— Requirement —
Restate the entries word for word, omitting nothing.

— Data section —
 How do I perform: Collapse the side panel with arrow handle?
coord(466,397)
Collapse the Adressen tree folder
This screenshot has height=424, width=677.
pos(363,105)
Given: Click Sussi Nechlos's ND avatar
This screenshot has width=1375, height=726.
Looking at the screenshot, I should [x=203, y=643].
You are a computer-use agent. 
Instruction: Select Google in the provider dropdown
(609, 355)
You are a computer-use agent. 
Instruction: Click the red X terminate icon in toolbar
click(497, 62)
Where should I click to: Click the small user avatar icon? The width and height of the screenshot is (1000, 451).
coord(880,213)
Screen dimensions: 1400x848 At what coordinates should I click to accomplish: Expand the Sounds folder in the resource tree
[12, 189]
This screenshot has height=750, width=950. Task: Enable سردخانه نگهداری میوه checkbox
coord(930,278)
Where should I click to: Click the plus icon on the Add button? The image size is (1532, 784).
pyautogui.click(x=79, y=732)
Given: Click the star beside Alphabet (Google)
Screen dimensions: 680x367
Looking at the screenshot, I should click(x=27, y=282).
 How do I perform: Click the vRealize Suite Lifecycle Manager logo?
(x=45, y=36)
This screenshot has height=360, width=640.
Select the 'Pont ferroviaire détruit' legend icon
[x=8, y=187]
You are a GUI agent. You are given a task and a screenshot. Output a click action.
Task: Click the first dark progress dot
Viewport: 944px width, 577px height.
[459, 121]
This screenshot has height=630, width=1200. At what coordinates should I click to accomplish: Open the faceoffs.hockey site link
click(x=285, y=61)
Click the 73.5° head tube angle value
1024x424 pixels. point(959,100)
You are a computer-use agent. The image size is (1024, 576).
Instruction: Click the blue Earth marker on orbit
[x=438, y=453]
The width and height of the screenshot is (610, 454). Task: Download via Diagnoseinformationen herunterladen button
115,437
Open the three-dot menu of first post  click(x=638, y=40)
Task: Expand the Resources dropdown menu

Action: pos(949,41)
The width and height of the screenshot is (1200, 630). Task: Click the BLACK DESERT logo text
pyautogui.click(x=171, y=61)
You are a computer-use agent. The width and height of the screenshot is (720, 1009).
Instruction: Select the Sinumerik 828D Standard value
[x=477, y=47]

— The completed task —
 How do I perform: Collapse the side panel with arrow handle?
coord(466,397)
Collapse the Adressen tree folder
This screenshot has height=424, width=677.
pos(363,105)
Given: Click Sussi Nechlos's ND avatar
This screenshot has width=1375, height=726.
Looking at the screenshot, I should [x=203, y=643].
You are a computer-use agent. 
Instruction: Select Google in the provider dropdown
(609, 355)
You are a computer-use agent. 
Instruction: Click the red X terminate icon in toolbar
click(497, 62)
Where should I click to: Click the small user avatar icon? The width and height of the screenshot is (1000, 451).
coord(880,213)
Screen dimensions: 1400x848 At what coordinates should I click to accomplish: Expand the Sounds folder in the resource tree
[12, 189]
This screenshot has height=750, width=950. Task: Enable سردخانه نگهداری میوه checkbox
coord(930,278)
Where should I click to: Click the plus icon on the Add button? The image size is (1532, 784).
pyautogui.click(x=79, y=732)
Given: Click the star beside Alphabet (Google)
Screen dimensions: 680x367
Looking at the screenshot, I should click(x=27, y=282).
 How do I perform: Click the vRealize Suite Lifecycle Manager logo?
(x=45, y=36)
This screenshot has height=360, width=640.
Select the 'Pont ferroviaire détruit' legend icon
[x=8, y=187]
You are a GUI agent. You are given a task and a screenshot. Output a click action.
Task: Click the first dark progress dot
Viewport: 944px width, 577px height.
[459, 121]
This screenshot has height=630, width=1200. At what coordinates should I click to accomplish: Open the faceoffs.hockey site link
click(x=285, y=61)
Click the 73.5° head tube angle value
1024x424 pixels. point(959,100)
You are a computer-use agent. The image size is (1024, 576).
Instruction: Click the blue Earth marker on orbit
[x=438, y=453]
The width and height of the screenshot is (610, 454). Task: Download via Diagnoseinformationen herunterladen button
115,437
Open the three-dot menu of first post  click(x=638, y=40)
Task: Expand the Resources dropdown menu

Action: pos(949,41)
The width and height of the screenshot is (1200, 630). Task: Click the BLACK DESERT logo text
pyautogui.click(x=171, y=61)
You are a computer-use agent. The width and height of the screenshot is (720, 1009).
Instruction: Select the Sinumerik 828D Standard value
[x=477, y=47]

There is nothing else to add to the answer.